First it was gluten. Fine. A lot of people do gluten-free. Annoying but manageable.

Then dairy. Okay. Oat milk exists. We adapt.

Then histamine. This one was the betrayal I didn't see coming.

Histamine intolerance means that a huge category of perfectly normal foods — fermented things, aged things, leftovers, alcohol, tomatoes, spinach, avocado — can trigger symptoms. Headaches. Heart palpitations. Flushing. That delightful POTS-adjacent dizzy feeling where your body decides now is a great time to forget how blood pressure works.

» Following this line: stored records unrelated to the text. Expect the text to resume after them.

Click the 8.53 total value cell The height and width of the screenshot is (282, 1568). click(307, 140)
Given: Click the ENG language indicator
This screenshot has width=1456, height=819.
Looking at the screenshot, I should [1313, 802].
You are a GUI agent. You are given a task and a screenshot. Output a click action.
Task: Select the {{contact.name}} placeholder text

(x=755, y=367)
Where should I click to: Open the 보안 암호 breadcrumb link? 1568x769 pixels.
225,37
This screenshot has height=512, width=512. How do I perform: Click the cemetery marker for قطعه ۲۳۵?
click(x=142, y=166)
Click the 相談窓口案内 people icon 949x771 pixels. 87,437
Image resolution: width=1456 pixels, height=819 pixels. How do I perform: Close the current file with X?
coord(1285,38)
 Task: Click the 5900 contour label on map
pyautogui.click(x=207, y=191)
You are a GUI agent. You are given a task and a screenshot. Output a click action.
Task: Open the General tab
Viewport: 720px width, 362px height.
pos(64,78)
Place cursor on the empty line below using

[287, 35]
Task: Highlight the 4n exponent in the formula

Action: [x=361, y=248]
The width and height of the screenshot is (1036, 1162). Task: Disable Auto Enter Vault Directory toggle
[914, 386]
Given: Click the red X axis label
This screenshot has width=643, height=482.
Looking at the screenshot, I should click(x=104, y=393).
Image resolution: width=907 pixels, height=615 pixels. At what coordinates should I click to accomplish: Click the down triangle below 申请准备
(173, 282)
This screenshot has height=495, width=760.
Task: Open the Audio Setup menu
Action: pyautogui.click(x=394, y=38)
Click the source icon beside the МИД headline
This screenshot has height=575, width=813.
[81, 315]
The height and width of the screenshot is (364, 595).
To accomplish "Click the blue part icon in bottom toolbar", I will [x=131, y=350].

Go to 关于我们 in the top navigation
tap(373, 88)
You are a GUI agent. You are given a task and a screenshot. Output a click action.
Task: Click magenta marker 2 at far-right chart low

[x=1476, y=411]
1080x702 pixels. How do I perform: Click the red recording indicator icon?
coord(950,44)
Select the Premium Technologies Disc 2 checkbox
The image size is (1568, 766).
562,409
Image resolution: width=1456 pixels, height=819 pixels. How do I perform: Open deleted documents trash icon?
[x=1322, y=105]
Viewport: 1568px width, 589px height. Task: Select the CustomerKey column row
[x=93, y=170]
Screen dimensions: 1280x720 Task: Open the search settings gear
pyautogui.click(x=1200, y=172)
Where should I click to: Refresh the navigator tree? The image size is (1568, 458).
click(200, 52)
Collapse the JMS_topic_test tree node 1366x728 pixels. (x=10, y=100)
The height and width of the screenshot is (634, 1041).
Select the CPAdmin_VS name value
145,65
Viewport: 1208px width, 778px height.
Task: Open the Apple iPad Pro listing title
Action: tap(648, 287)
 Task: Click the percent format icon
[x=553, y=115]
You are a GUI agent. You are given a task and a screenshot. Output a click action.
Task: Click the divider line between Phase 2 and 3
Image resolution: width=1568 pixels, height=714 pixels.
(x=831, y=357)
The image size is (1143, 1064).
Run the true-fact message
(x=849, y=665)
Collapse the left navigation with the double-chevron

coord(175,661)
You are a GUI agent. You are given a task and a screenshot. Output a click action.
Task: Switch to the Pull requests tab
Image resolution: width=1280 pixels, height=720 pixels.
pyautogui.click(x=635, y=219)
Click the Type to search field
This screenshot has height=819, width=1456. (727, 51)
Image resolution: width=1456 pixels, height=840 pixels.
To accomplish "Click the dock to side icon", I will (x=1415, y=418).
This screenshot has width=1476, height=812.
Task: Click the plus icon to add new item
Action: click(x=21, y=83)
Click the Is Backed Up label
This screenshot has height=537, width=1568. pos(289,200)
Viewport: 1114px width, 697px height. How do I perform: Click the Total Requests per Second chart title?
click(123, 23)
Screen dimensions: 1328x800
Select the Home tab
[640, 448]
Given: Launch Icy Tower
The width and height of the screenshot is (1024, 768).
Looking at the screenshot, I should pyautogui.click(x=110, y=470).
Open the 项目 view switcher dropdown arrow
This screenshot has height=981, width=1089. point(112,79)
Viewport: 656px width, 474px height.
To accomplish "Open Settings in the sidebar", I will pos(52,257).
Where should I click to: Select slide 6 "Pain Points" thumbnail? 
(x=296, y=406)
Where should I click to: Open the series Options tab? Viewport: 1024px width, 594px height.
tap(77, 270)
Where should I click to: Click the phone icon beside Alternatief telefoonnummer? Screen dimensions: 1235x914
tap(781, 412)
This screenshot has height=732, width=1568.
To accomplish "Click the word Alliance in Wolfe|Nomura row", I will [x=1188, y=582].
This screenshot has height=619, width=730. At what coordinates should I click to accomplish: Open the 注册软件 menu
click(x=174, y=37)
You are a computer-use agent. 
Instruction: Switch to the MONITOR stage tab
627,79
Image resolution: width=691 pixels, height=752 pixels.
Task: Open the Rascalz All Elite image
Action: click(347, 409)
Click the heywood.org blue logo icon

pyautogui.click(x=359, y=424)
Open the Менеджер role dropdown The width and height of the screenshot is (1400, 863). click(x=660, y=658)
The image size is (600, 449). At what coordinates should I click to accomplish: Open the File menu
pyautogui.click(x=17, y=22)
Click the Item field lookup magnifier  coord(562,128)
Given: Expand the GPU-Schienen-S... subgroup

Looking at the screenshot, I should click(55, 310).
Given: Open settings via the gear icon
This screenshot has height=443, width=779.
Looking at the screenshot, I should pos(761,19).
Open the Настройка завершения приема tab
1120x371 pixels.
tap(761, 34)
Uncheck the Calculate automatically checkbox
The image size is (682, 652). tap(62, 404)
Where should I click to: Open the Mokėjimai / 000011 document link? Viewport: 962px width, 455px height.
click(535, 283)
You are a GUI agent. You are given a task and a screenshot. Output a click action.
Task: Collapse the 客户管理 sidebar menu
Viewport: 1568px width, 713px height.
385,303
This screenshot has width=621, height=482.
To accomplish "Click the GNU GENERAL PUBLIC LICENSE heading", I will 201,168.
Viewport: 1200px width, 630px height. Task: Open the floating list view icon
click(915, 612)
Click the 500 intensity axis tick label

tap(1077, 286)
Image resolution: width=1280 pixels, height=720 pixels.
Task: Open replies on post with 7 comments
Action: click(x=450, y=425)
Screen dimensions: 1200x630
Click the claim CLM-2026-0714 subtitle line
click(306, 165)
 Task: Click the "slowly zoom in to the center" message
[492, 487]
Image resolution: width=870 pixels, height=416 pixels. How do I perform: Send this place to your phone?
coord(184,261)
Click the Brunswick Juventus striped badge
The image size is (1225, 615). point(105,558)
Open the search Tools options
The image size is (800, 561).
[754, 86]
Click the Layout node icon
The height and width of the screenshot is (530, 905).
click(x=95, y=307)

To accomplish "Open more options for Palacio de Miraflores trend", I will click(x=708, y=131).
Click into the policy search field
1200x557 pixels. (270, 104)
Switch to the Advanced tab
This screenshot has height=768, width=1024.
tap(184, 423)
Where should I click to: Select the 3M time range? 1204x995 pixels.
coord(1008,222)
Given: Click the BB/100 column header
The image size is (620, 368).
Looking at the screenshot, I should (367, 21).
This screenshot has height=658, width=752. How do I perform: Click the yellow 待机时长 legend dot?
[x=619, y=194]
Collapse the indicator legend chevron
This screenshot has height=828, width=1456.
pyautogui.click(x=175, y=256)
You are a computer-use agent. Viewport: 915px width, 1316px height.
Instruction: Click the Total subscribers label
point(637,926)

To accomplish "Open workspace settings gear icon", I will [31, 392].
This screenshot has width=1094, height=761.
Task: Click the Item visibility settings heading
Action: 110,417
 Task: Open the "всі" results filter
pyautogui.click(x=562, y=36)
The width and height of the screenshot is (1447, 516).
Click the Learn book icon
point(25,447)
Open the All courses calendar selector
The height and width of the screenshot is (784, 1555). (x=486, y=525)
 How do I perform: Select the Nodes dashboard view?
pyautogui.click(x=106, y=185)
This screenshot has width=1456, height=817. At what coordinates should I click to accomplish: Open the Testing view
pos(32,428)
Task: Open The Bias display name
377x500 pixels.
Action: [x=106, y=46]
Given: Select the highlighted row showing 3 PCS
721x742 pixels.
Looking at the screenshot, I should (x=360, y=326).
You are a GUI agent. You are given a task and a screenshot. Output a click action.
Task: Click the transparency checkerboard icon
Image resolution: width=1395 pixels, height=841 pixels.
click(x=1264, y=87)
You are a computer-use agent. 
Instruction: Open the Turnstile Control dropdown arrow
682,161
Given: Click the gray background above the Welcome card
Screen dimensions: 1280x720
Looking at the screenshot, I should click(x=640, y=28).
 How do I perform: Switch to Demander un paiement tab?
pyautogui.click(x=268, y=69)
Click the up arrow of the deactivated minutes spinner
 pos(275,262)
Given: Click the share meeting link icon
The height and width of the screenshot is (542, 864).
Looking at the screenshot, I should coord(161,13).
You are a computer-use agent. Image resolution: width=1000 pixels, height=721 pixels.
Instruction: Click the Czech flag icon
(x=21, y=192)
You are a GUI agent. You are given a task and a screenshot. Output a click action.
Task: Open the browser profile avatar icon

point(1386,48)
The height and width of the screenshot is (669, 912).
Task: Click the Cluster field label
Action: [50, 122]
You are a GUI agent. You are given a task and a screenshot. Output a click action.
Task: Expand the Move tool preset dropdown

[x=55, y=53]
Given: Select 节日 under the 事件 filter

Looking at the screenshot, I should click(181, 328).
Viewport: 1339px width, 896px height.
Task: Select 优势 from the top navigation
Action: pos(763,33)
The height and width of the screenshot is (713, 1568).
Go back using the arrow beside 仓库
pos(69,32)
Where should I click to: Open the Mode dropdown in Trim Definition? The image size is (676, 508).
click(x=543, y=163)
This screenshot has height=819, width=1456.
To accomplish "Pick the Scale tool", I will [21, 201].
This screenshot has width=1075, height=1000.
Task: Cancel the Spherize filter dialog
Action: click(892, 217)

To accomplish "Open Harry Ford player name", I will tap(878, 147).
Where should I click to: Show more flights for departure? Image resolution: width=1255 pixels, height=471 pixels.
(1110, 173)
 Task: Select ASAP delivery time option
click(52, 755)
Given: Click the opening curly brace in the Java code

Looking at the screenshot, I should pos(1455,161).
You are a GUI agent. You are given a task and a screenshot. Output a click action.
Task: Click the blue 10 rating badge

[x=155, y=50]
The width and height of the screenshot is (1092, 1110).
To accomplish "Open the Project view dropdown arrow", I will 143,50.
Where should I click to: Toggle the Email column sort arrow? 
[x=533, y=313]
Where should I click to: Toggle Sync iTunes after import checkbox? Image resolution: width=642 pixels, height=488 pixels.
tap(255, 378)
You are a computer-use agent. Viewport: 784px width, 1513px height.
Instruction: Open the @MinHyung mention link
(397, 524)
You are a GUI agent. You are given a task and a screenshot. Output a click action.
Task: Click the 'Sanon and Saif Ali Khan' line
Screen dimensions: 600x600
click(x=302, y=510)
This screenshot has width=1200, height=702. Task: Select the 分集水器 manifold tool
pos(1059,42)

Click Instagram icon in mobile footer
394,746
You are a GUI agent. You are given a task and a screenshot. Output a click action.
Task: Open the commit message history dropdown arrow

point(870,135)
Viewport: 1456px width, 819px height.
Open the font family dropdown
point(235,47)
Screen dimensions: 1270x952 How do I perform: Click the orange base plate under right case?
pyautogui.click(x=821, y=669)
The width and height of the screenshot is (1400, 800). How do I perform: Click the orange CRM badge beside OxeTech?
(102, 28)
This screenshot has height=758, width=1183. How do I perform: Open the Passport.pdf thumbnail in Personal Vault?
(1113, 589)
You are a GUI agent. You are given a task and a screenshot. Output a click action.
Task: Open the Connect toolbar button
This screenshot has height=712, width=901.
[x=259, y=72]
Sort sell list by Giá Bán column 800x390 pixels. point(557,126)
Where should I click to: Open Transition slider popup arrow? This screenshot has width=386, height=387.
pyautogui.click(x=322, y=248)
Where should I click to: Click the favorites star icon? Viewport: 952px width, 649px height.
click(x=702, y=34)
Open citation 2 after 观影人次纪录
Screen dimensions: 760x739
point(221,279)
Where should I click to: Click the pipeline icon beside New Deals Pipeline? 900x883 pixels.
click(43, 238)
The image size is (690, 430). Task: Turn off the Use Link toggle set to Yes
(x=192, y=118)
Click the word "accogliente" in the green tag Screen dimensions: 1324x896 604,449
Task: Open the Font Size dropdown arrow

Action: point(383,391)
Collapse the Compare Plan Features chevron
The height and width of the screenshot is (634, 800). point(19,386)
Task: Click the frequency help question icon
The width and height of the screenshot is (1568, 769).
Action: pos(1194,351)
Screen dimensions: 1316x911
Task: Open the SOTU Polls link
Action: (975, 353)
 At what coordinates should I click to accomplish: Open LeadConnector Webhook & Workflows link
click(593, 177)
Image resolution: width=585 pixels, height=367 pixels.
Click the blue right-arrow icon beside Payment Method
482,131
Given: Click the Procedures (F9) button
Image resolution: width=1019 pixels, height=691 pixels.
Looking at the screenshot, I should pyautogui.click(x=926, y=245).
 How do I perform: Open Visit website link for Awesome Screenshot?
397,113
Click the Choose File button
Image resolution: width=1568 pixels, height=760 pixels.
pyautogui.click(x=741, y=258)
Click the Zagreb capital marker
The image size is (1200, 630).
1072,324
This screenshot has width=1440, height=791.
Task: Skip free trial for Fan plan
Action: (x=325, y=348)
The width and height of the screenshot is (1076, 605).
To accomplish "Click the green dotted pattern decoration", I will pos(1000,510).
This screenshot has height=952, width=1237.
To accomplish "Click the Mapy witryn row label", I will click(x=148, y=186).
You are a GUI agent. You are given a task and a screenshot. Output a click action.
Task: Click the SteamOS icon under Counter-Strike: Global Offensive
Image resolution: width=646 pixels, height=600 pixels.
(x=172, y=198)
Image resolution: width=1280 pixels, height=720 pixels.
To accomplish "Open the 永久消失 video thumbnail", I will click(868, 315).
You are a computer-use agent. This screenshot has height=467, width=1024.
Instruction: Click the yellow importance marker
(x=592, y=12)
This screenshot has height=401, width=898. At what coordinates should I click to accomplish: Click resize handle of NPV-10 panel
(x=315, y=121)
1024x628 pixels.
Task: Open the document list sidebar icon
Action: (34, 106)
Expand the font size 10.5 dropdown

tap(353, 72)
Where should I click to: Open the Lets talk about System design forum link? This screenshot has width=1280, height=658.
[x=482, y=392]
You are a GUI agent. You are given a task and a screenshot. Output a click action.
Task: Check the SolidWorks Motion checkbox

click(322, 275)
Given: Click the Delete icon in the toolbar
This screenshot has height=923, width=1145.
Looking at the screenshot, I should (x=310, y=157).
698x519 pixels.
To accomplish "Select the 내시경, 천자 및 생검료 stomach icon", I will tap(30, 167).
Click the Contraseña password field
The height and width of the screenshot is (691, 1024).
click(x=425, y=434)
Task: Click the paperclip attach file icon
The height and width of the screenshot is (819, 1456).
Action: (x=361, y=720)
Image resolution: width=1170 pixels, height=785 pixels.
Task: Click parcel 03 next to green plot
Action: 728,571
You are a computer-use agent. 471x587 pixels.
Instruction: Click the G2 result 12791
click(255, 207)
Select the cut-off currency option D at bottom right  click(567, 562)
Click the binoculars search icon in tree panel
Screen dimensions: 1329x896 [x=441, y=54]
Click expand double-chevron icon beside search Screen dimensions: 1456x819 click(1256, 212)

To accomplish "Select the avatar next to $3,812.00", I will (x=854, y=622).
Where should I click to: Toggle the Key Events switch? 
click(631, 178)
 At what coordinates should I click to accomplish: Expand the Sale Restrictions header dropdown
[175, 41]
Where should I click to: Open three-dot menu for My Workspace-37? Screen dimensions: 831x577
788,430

Avocado. I had to give up avocado.


Here's what I've started noticing: almost every person I know with a chronic illness has developed food issues. MCAS. Histamine intolerance. SIBO. Fodmap problems. Salicylate sensitivity. The list is long and the overlaps are maddening.

It's not a coincidence.

There's growing evidence that mast cell activation, gut dysbiosis, and systemic inflammation — all common in conditions like POTS, ME/CFS, EDS, fibromyalgia — interfere with the body's ability to process certain foods. Your gut is already in a state. Food becomes one more variable your nervous system can't regulate cleanly.

So we're not imagining it. We're not being precious. Our bodies have genuinely changed the rules on us.


What I've landed on, after years of this:

A low-histamine, mostly whole-food diet is the baseline. Not because some wellness influencer said so, but because my body gave me very clear data and I chose to listen to it.

I eat boring food a lot of the time. Rice and chicken and vegetables that are not trying to kill me. I carry snacks wherever I go because "there'll be something I can eat there" is a lie I used to tell myself.

I grieve the pizza. I genuinely do. Pizza was joy. Pizza was convenience. Pizza was "I'm too tired to cook but I'm still having a real dinner."

Now I have rice cakes.


But here's the thing I didn't expect: there's a strange freedom on the other side of restriction.

When you've already eliminated everything, the remaining food either works or it doesn't. There's no ambiguity. Your decisions are simpler. You stop negotiating with yourself at restaurants and just order the safest thing on the menu without drama.

Constraints, again. They clarify.

I still miss garlic. I probably always will. But my baseline inflammation is lower. My symptoms are more predictable. My body is a slightly more cooperative partner than it was.

Worth it. Reluctantly, annoyed, but worth it.